Devant le constat de l’inefficacité des mobilisations traditionnelles face à l’obstination du pouvoir, transgresser l’interdit de la violence n’est peut-être pas une fin en soi, mais cela permet parfois de continuer à résister.
« Il semble acté que les manifestations pacifiques, les actions non-violentes, les débats, les votations, les occupations, les pétitions, les grèves, les positions des acteurs de terrains, les votes des députés n’ont aucun effet sur la détermination du gouvernement actuel. Alors peut-être devrions-nous lancer un large mouvement national de grèves de la faim. »
Le constat de Paul, militant insoumis, rédigé sur Facebook fin mai – lors des mouvements d’étudiants, est sans appel : l’impasse actuelle dans laquelle s’est enferrée la Ve République ne trouve plus d’issues dans les modes traditionnels et démocratiques de luttes. Et pourtant, l’écrivain Édouard Louis le rappelle dans son dernier ouvrage, Qui a tué mon père : les politiques, aussi bien au sens propre qu’au figuré, tuent les plus faibles, les plus dominés, les plus pauvres, bref ceux qui sont tout en bas de la pyramide sociale. (...)
" On a quoi comme alternative ? On se laisse faire tranquillement et on tend l’autre joue ? " (...)
« Non, non, on leur montre qu’on n’entend pas se laisser faire ».
Définition de la violence
Ne pas se laisser faire, se défendre, déstabiliser, revendiquer différemment, par la violence, par la dégradation, par l’affrontement direct. Bien sûr, ça en effraie plus d’un : les partis traditionnels, les penseurs et les penseuses du politique dans ce que cela sous-entend de plus noble, beaucoup de militants et de militantes… tout ceux-là préfèrent le cadre apaisé du débat d’idées, de la revendication pacifique par les voies et moyens usuels de la république, en partant d’un postulat on ne peut plus simple : la violence et le rapport de forces physique ne peuvent induire, au mieux, que des victoires sur le temps court – autrement dit la révolution (violente) permanente est un mythe. Or eux préfèrent décidément le temps long.
Mais, l’un des nœuds du problème, lorsqu’on s’interroge sur la violence, est précisément sa définition. Entre la dégradation d’un bien public ou privé et la violence létale, en passant par les occupations, les séquestrations, les grèves (d’aucuns, pas forcément les plus avisés, parlent de "prise d’otages"), le spectre est des plus larges. Plus que ça, il est angoissant pour les tenants du pouvoir ou de l’opposition institutionnelle puisqu’ils représentent autant d’outils qui vont pouvoir être utilisés contre eux. (...)

::::

ÉNONCÉ: Reprenez, s'il vous plaît, le texte sur la violence comme moyen de lutte politique et poursuivez-le à partir de sa dernière phrase.

DONNÉES FOURNIES:

::::

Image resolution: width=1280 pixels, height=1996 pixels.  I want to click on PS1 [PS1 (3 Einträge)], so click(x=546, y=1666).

::::

CORRIGÉ:
Reprenant à leur compte, parfois malgré eux, l’adage selon lequel "un bad buzz vaut toujours mieux que pas de buzz du tout", ils créent, par leur acte violent, une distorsion inattendue dans le long fleuve tranquille des revendications. Certes, le traitement est la plupart du temps négatif : on pointe leur "cannibalisation des luttes", on parle de "pulsions" et on les compare à des "délinquants" – on va même jusqu’à leur refuser toute pensée construite. Pourquoi ? Pour les dégâts engendrés dans l’opinion publique. (...)
La colère sous le désespoir
Dans les rangs de la gauche critique, le rapport entretenu avec la violence populaire est complexe et surtout changeant. Si, dans les textes fondamentaux même de la CGT ou du PCF, était inscrite la nécessité de l’usage de la violence pour renverser l’ordre bourgeois, aujourd’hui, les dirigeants de ces mêmes organisations sont beaucoup moins enclins à utiliser ce concept. Pourtant, encore très récemment, on se souvient du jeu d’équilibristes auquel ils se prêtaient, refusant de condamner catégoriquement la violence tout en s’en détachant, dans une certaine mesure.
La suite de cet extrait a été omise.